Summary The assimilation of inorganic compounds in foraminiferal metabolism compared to predation or organic matter assimilation is unknown. Here, we investigate possible inorganic‐compound assimilation in Nonionellina labradorica, a common kleptoplastidic benthic foraminifer from Arctic and North Atlantic sublittoral regions. The objectives were to identify the source of the foraminiferal kleptoplasts, assess their photosynthetic functionality in light and darkness and investigate inorganic nitrogen and sulfate assimilation. We used DNA barcoding of a ~ 830 bp fragment from the SSU rDNA to identify the kleptoplasts and correlated transmission electron microscopy and nanometre‐scale secondary ion mass spectrometry (TEM‐NanoSIMS) isotopic imaging to study 13C‐bicarbonate, 15N‐ammonium and 34S‐sulfate uptake. In addition, respiration rate measurements were determined to assess the response of N. labradorica to light.

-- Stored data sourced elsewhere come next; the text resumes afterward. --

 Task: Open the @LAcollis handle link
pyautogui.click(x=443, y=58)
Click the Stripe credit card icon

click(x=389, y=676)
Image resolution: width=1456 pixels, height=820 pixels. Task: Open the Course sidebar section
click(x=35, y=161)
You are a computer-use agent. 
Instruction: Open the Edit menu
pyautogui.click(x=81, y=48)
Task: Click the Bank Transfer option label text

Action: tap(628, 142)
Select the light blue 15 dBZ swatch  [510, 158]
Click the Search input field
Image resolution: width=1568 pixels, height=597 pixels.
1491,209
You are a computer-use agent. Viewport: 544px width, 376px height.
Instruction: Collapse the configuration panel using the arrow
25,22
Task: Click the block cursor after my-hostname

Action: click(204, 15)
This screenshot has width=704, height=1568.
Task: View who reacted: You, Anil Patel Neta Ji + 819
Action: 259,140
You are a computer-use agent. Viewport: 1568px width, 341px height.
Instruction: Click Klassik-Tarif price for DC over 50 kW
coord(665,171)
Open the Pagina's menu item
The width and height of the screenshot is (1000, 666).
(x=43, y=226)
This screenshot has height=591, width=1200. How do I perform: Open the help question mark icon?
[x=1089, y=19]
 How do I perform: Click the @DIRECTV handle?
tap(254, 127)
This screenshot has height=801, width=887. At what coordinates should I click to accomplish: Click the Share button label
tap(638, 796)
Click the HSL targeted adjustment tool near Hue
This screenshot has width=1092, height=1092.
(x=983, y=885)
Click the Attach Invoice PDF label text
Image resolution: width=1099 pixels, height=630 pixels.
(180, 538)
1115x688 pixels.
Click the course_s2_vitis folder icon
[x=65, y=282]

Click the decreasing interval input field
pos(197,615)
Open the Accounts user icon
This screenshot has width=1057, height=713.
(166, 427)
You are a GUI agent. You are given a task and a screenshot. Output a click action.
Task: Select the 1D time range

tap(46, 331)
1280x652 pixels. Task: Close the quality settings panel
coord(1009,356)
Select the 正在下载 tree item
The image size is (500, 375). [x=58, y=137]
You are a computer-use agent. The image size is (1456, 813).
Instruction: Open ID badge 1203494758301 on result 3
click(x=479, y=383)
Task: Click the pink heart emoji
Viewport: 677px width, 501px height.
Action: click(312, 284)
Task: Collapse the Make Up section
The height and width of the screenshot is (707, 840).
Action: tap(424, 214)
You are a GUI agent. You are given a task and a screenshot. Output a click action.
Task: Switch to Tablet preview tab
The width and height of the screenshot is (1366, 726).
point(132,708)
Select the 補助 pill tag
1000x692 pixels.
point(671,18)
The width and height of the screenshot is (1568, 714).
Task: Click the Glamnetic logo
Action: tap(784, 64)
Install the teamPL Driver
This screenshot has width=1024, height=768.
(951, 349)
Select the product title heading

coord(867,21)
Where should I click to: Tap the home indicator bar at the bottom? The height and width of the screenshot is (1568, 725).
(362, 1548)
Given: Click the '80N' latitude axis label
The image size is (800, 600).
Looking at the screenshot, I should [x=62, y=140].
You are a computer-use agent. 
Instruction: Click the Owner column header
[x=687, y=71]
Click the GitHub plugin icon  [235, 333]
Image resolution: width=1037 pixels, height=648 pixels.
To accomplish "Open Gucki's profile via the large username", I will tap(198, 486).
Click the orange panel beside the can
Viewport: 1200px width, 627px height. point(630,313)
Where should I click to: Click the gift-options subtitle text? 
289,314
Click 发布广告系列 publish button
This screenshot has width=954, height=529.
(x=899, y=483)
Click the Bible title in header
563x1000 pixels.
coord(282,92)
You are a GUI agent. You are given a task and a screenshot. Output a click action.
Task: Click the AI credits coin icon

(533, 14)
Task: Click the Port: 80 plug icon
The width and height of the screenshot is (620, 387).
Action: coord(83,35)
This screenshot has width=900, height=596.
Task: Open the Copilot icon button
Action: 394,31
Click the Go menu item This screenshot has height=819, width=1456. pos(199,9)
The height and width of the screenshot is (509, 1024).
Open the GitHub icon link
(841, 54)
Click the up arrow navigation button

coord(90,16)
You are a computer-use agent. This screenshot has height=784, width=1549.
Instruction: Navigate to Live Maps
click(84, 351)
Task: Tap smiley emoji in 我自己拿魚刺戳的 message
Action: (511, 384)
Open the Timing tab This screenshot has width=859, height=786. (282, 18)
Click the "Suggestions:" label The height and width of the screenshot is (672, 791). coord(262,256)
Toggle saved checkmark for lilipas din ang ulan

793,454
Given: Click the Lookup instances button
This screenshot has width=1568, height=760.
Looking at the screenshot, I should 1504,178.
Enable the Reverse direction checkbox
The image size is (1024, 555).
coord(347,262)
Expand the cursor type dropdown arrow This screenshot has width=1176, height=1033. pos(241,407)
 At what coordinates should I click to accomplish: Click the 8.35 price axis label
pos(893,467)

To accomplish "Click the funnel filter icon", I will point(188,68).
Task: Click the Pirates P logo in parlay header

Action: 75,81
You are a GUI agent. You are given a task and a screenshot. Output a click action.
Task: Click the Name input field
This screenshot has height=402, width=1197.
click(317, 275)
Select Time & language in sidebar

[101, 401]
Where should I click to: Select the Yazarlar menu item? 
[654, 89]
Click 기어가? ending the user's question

The DNA sequences established that over 80% of the kleptoplasts belonged to Thalassiosira (with 96%–99% identity), a cosmopolitan planktonic diatom. TEM‐NanoSIMS imaging revealed degraded cytoplasm and an absence of 13C assimilation in foraminifera exposed to light. Oxygen measurements showed higher respiration rates under light than dark conditions, and no O2 production was detected. These results indicate that the photosynthetic pathways in N. labradorica are not functional. Furthermore, N. labradorica assimilated both 15N‐ammonium and 34S‐sulfate into its cytoplasm, which suggests that foraminifera might have several ammonium or sulfate assimilation pathways, involving either the kleptoplasts or bona fide foraminiferal pathway(s) not yet identified.